Where a line of the data below has the string "height", copy that line.
───── Data shown ─────
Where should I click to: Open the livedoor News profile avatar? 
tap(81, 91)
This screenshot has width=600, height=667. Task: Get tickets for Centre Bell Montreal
─────
───── Data shown ─────
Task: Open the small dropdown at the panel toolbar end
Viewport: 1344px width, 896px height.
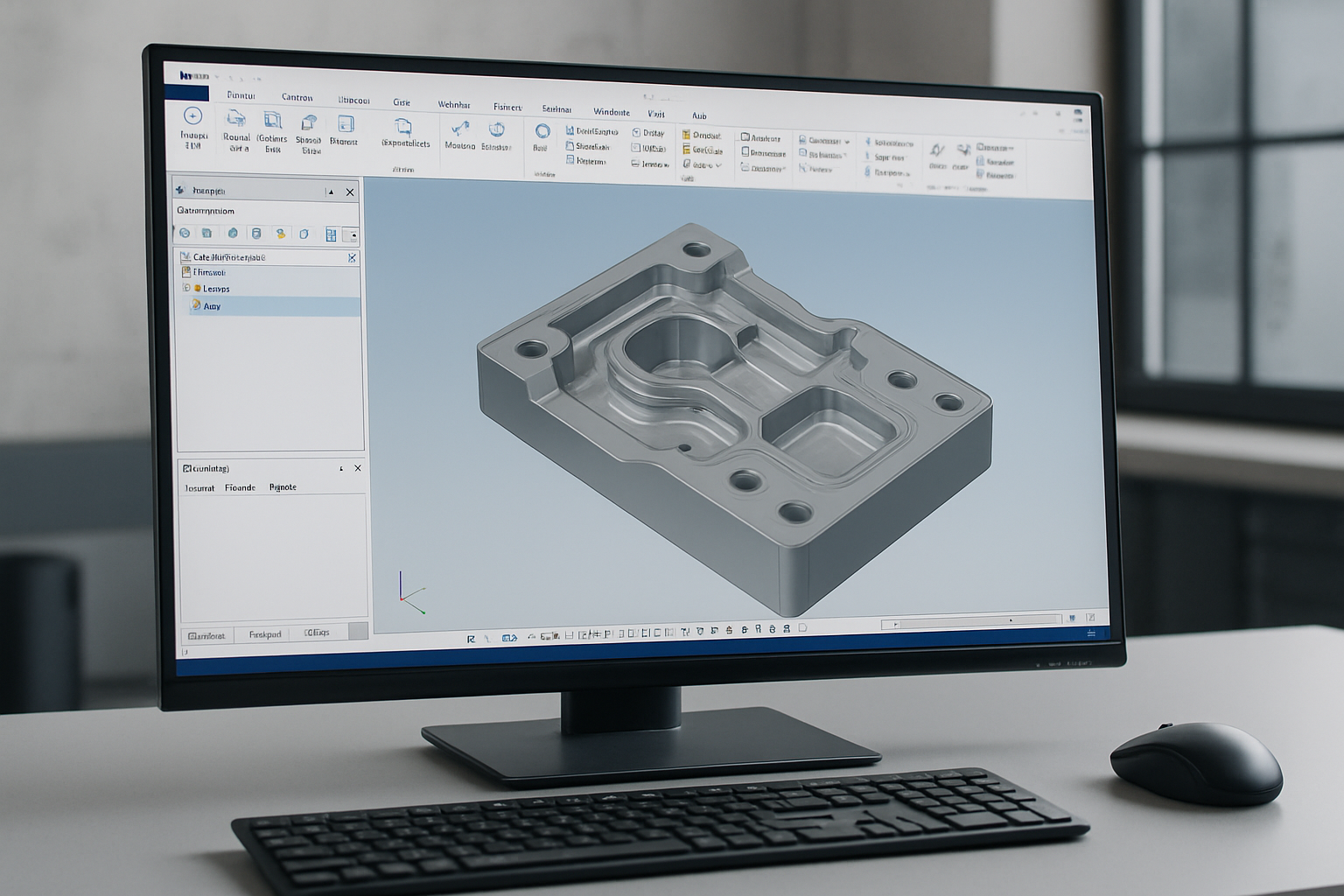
─────
• [Your response]:
This screenshot has width=600, height=667. Task: Get tickets for Centre Bell Montreal
Viewport: 1344px width, 896px height.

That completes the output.